REPUBLIKA.CO.ID, JAKARTA -- Tiga mantan narapidana korupsi berhasil memenangkan pemilihan kepala daerah dalam hasil hitung cepat sementara. Mereka pun berhasil mengungguli para pejawat (incumbent). Indonesia Corruption Watch (ICW) sangat menyayangkan fenomena tersebut.
Peneliti dari ICW Donal Fariz menilai ada dua faktor yang menyebabkan terjadinya fenoma tersebut.
"Problem ada di partai dan pemilih," kata Donal saat dihubungi, Kamis (17/12).
(Baca juga: Mantan Narapidana Korupsi Kalahkan Pejawat di Kabupaten Solok)
Menurut dia, partai politik yang mengusungnya belum menunjukan upaya perbaikan.

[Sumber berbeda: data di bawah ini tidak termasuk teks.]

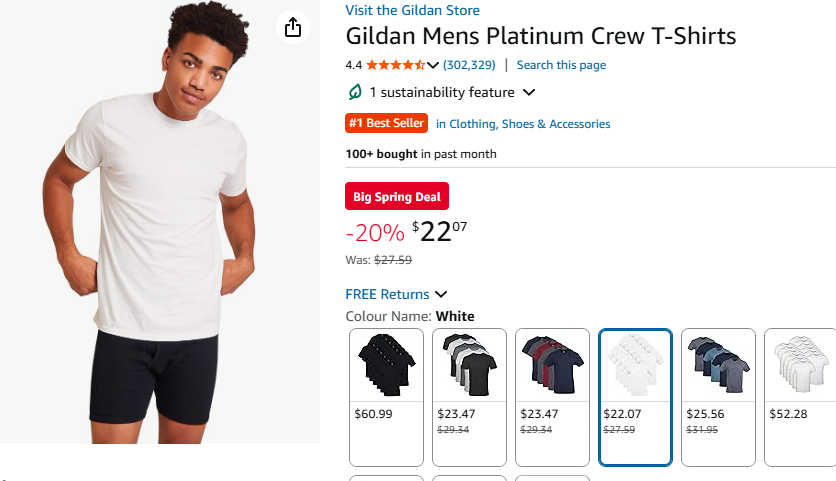Visit the Gildan Store link
836x481 pixels.
(x=412, y=10)
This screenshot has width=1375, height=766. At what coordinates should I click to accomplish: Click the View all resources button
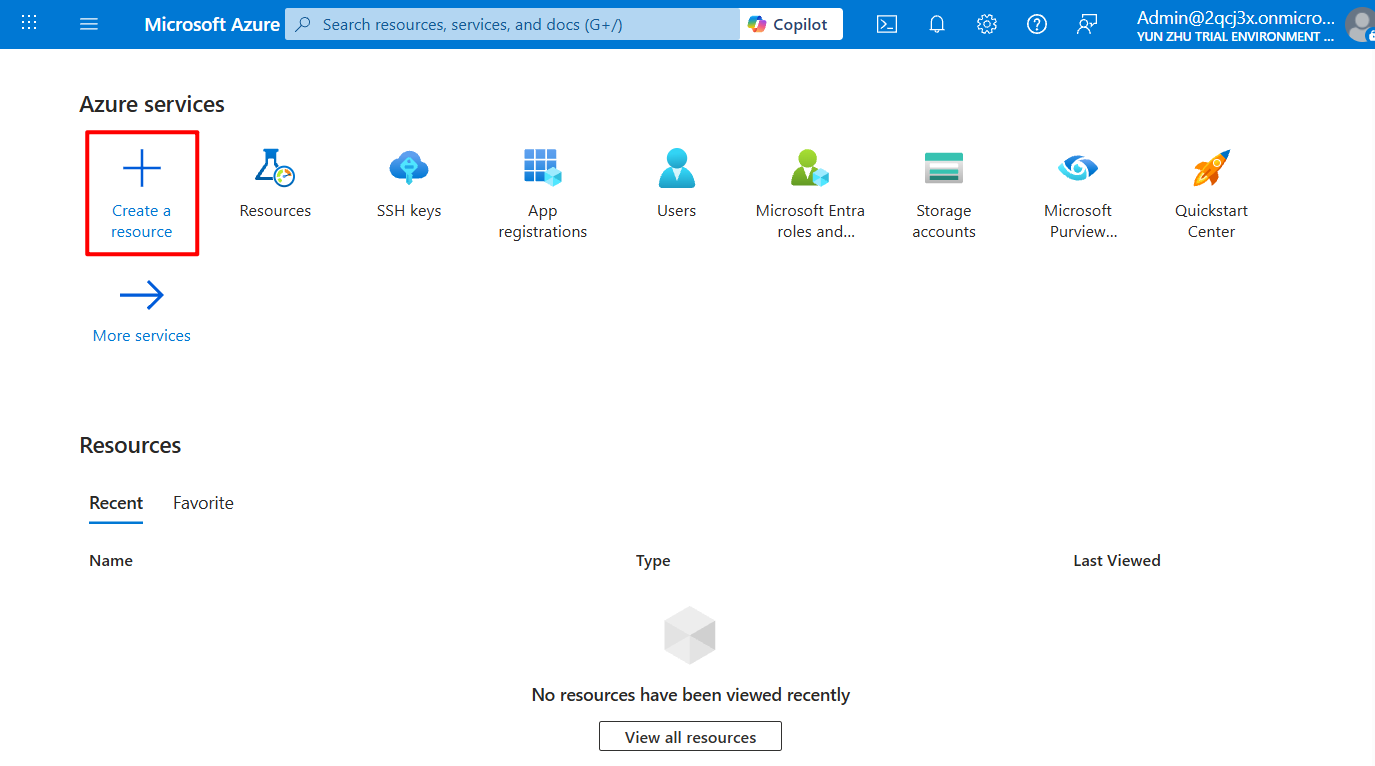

Khususnya, kata dia, dalam gerakan antikorupsi. Hal tersebut dapat dilihat dari masih adanya calon bermasalah yang dibiarkan untuk maju dalam pilkada.
Selain itu, lanjut Donal, pemilih juga cenderung tidak melihat dan memikirkan latar belakang calon kepala daerah yang pernah menjadi napi korupsi.
"Para pemilih masih lemah dalam semangat untuk ikut dalam memberantas korupsi," katanya.
Donal menambahkan, keputusan Mahkamah Konstitusi yang memperbolehkan mantan napi untuk ikut pilkada juga sangat membuka akses bagi mereka.
"Baru satu tahun, para mantan napi ini bebas ikut pilkada," ujarnya.
Sampai saat ini, dari data ICW ada tiga mantan napi korupsi yang berhasil menang dalam hitungan cepat. Tiga orang tersebut yakni Vonnie Aneke Panambuna di Minahasa Utara, Gusmal calon bupati di Kabupaten Solok dan Soemarmo Hadi Saputro di Semarang.